THE SĀCHAK.
“WHEN THERE IS A MARRIAGE THEY MAY SING ALL NIGHT[147].”
March 28th.—The bride is denominated dulhān on the day of Sāchak, and the bridegroom dūlha. The poor dulhān is kept in strict parda on her charpāī; the dūlha ought by law to be equally confined, but he generally contrives to amuse himself during the time. After the bride and bridegroom had been rubbed a certain number of days with the oily mixture, the time appointed for the second day’s ceremonies arrived; which is called the Sāchak. Mulka Begam and the prince arrived in procession. The bridegroom’s party were dressed out in all their bravery. The party of the bride wore their old clothes, and looked as deplorable as possible. This was according to custom, and therefore strictly observed. On this day it is the fashion for the bride’s mother to appear in an undress, and even that soiled! The procession consisted of elephants in all their crimson and gold trappings, led horses, English and Arab; nalkīs, a sort of litter used by people of rank, palanquins, and raths, (native bullock carriages,) &c. A number of men dressed up as horses were prancing about, kicking and playing antics, and two hundred gharās (earthen vessels) filled with sweetmeats, which looked very gay from being covered with silver-leaf, were carried on the heads of two hundred men.
The platforms for the nāch women were the most curious part of the procession, they are called takhti-rawān, a sort of travelling throne, formed of bamboo, square in form, over which was spread an awning ornamented with crimson, and gold, and silver, and supported by four bamboos, one at each angle of the platform. On each travelling throne sat a native musician, playing on a kettle-drum, and before him danced two nāch women; the girls twirled and nāched with all their might and skill. The platforms were carried on the heads of a number of men in the procession, and had a curious and singular effect; the situation was a very unsteady one for the dancing girls, one of whom became giddy and tumbled down upon the heads of the crowd of people below. In this fashion ten stands, containing twenty nāch girls and ten musicians, were carried on men’s heads to the sound of kettle-drums. When Mulka had brought in the procession, and the company were seated, atr of sandal-wood was put on each person’s face, and a necklace of silver tissue around their necks. The same three vile old women began their songs of abuse; abusing the prince, the Begams, and myself; but as it was the custom, no one could be angry. I could only guess the sort of abuse; I could not understand it, never having heard it before. The prince’s yellow dress, now quite dirty, was on him still; according to custom, over it was put on a dress of cloth of gold and crimson. In front of his turban the jewelled jika was placed, and on his arms valuable bazubunds—armlets of precious stones. All this time the poor little bride was kept in her oily attire on her charpāī, and not allowed to stir. She only heard the noise and uproar of the procession. Mulka’s dress was very elegant.
THE MENHDĪ—THE THIRD DAY.
29th.—The menhdī is the tree, Lawsonia inermis, from the leaves of which the hinnā dye is produced: the leaves are gathered and pounded; when put on the hands and feet, and allowed to remain an hour or two, it produces a dark brownish red dye, which is permanent for four or five months; the hands and feet, both of men and women, thus dyed are reckoned beautiful. It is remarkable that female mummies have the nails stained with menhdī.

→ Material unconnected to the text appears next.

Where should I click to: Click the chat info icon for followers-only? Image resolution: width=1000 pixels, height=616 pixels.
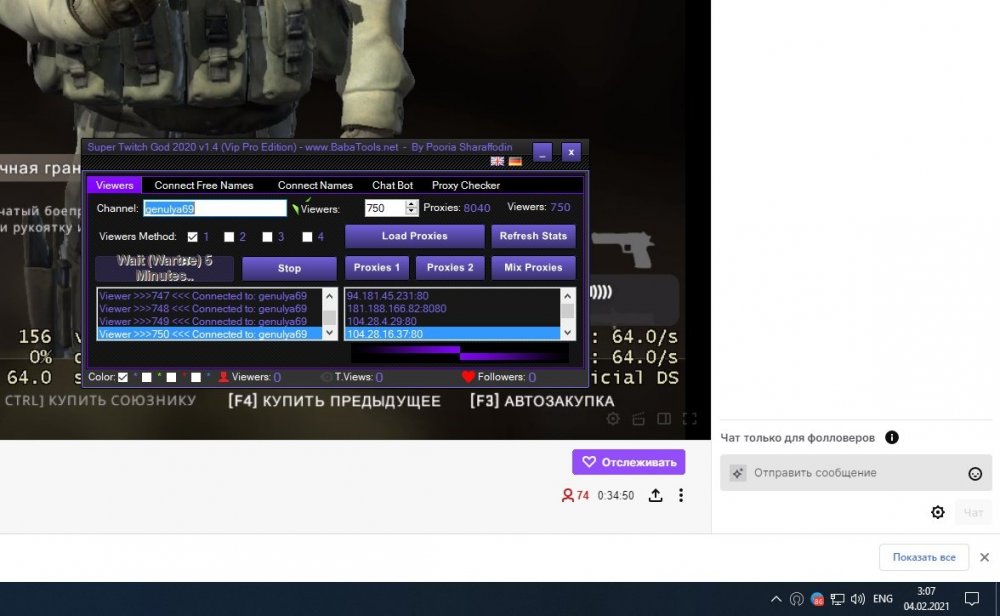[891, 438]
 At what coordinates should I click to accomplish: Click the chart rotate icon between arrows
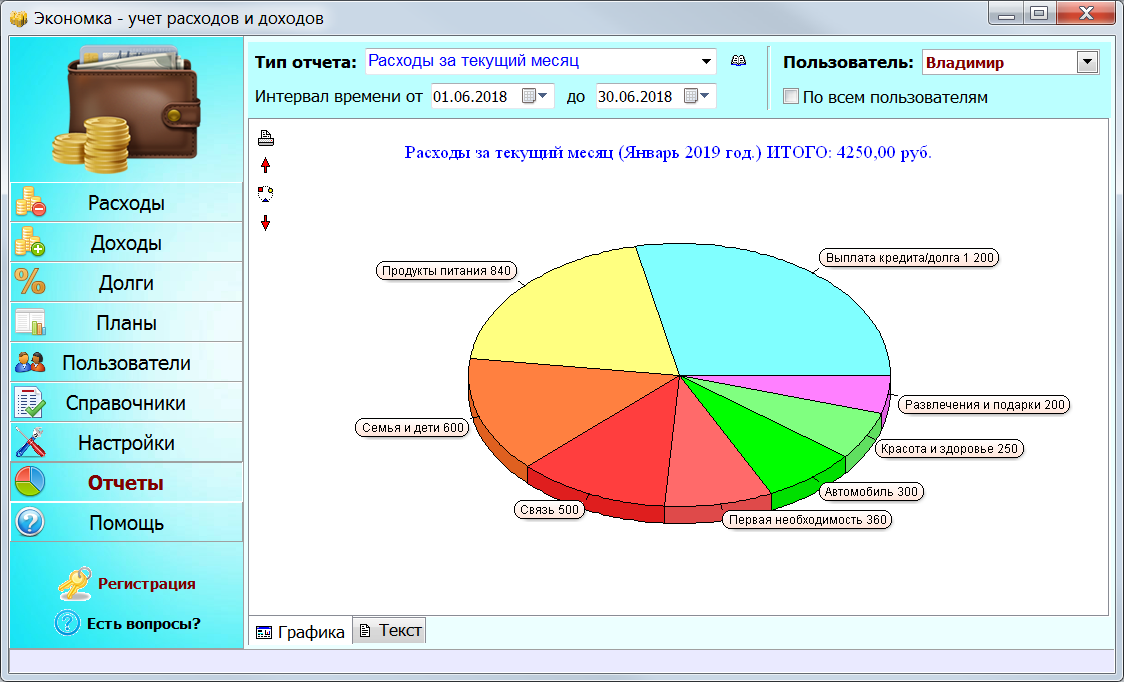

A number of trays of this prepared menhdī were carried on men’s heads, covered with embroidered velvet; they were sent from the bride to dye the bridegroom. This was the grand display on the part of the bride’s friends; who all, dressed in all their most costly attire, went, at eleven at night, in procession from Khāsgunge to the Prince’s tents. The road was enclosed with bamboo screens, all lighted up with thousands of small lamps; fireworks were let off in profusion, and the triumphal arches across the road were all illuminated; five thousand torches were carried by men, to light the procession. The Begam herself was there in her nālkee, the curtains all down and fastened; the ladies in a long line of native carriages, called raths; the boys in different sorts of native palkees; the men, handsomely dressed, on elephants. I went in an amārī, on an elephant; the amārī is a litter with two seats, covered by two canopies; when the seat on an elephant is open, without a canopy, it is called a howdah. Mr. T⸺, a friend, accompanied me; we sat in the front seat, and a native gentleman occupied the seat at the back. The elephant was a very large one; we were a great height from the ground, and had a good view, being above the smoke of the blue lights. The native gentleman amused us by his astonishment at Mr. T⸺’s not being a married man; my friend told him he wished to marry, but how could he without seeing the lady? The Asiatic said that was impossible; but could he not depend on his female friends to see and select for him? Mr. T⸺ deputed me to select a wife for him; the native gentleman thought him in earnest, and said, when every thing was arranged, I might show Mr. T⸺ her picture before they were married. In this manner weddings are made up; it would be the height of indelicacy to suppose a girl could have a choice, she marries just any one whom her friends select. The led horses, in their gay native caparison, looked so well amongst the blue lights; and the handsomest of all was Candidate, an imported English horse, formerly the property of Major P⸺; Rattler, another English horse, sixteen hands high, whom I had ridden several times, was also there. They were so quiet and well-behaved in the crowd and amongst the fireworks, much more quiet than the native horses.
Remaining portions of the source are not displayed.